In far contrast to its effects on wild-type cells, serotonin failed to induce significant increases in IPSC frequency in BLA pyramidal cells in BDNF2L/2LCk-Cre mice compared to BDNF2L/2LCk-Cre mutant cells treated with aCSF (114 ± 20% of baseline values, p =n/s; n = 7) (Fig. 4B and C). Accordingly, this corresponds to a significant reduction in serotonin-induced IPSCs in BDNF2L/2LCk-Cre cells compared to wild-type controls (wild-types: 9.4 ± 1.8 Hz; BDNF2L/2LCk-Cre mutants: 5.2 ± 1.5 Hz; p = 0.01, n = 6–7 cells). However, as it was the case with wild-type cells, BDNF2L/2LCk-Cre mutant principal neurons in the BLA exhibited a trend towards a significant increase in the amplitude of serotonin-induced IPSCs (BDNF2L/2LCk-Cre mutants: 197 ± 55% of baseline values; p = 0.06, n = 7). Furthermore, the mean amplitude of mutant IPSCs following serotonin application was not significantly different from that observed in wild-type cells (wild-types: 18.7 ± 4.4 pA; BDNF2L/2LCk-Cre mutants: 18.4 ± 4.5 pA; p = n/s, n = 6–7 cells).

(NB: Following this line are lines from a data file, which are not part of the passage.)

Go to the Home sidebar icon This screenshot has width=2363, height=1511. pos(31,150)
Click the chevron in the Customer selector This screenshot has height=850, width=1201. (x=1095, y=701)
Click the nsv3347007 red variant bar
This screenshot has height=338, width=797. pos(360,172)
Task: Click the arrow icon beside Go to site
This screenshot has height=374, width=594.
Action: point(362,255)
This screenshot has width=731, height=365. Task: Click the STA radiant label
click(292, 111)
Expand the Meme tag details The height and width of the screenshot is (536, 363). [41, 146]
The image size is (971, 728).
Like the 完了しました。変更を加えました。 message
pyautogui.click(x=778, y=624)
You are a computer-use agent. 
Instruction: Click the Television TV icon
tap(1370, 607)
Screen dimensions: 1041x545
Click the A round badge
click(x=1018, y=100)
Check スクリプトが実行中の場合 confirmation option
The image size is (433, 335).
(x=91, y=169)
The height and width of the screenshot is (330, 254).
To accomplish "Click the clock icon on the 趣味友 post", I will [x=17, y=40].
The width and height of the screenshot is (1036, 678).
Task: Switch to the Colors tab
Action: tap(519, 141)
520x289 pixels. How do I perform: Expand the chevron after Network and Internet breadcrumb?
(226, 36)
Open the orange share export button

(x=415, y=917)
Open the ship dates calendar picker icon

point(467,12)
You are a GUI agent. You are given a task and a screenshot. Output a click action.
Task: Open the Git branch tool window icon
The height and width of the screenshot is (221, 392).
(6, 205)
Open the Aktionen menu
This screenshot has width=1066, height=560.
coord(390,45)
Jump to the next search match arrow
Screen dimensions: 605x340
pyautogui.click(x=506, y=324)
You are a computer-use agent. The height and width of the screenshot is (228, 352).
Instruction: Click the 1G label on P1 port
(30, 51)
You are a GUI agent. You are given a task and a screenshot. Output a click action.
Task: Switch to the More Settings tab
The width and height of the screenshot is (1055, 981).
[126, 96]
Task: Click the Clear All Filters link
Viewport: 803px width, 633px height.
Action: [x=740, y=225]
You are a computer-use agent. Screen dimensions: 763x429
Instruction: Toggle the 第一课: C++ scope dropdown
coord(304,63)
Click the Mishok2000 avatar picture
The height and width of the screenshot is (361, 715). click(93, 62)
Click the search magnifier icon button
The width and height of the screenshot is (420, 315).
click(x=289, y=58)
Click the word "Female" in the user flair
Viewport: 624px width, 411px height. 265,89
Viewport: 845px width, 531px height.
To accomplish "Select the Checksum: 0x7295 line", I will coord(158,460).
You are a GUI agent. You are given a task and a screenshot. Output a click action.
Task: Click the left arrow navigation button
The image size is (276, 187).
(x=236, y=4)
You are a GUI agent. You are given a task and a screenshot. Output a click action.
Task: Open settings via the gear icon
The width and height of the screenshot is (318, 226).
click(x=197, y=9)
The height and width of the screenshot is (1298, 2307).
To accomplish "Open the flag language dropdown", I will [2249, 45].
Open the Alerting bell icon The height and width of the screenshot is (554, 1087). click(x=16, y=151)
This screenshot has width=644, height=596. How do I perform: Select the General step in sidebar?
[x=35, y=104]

Serotonin predominantly inhibits BLA pyramidal neurons through indirect mechanisms as described above (Jiang et al. 2009; Rainnie 1999). However, it can also activate Gi-coupled 5-HT1A receptors expressed in these cells with a hyperpolarizing effect (Rainnie 1999). Because BDNF was linked previously to 5-HT1A receptor function in the hippocampus (Hensler et al., 2003; Burke et al., 2012), we investigated whether the hyperpolarizing effect of serotonin on BLA pyramidal neurons was altered in BDNF2L/2LCk-Cre mutants. Whole cell recordings indicated that bath application of serotonin hyperpolarized projection neurons from both wild type and BDNF2L/2LCk-Cre mice to a similar degree (wild-types: 3.1 ± 0.5 mV; BDNF2L/2LCk-Cre mutants: 5.2 ± 0.3 mV; p > 0.05, n = 5), suggesting that 5-HT1A-mediated responses are preserved in BDNF2L/2LCk-Cre cells. The cumulative data indicate that BDNF is required for the facilitative effects of serotonin on GABAergic transmission in BLA pyramidal cells.

BDNF depletion results in exaggerated excitatory responses of BLA pyramidal neurons to serotonin

Serotonin is known to influence glutamatergic transmission in several areas of the brain, including cortical pyramidal neurons (Aghajanian and Marek 1997; Lambe et al. 2000; Zhou and Hablitz 1999). We asked whether it also influences glutamatergic drive onto BLA projection neurons and/or postsynaptic glutamate-mediated events. To test this, we recorded EPSCs from BLA pyramidal neurons following serotonin application and blockade of GABAA receptor- mediated signaling with bicuculline. The holding potential was at 70 mV, favoring the activation of AMPA rather than NMDA receptors. In agreement with this, synaptic currents were completely blocked in the presence of the AMPA receptor blocker, NBQX (n = 6, p = 0.03) (Fig 5B). Cells exhibiting 25% or higher changes in EPSC frequencies or amplitude in response to serotonin were defined as responding cells.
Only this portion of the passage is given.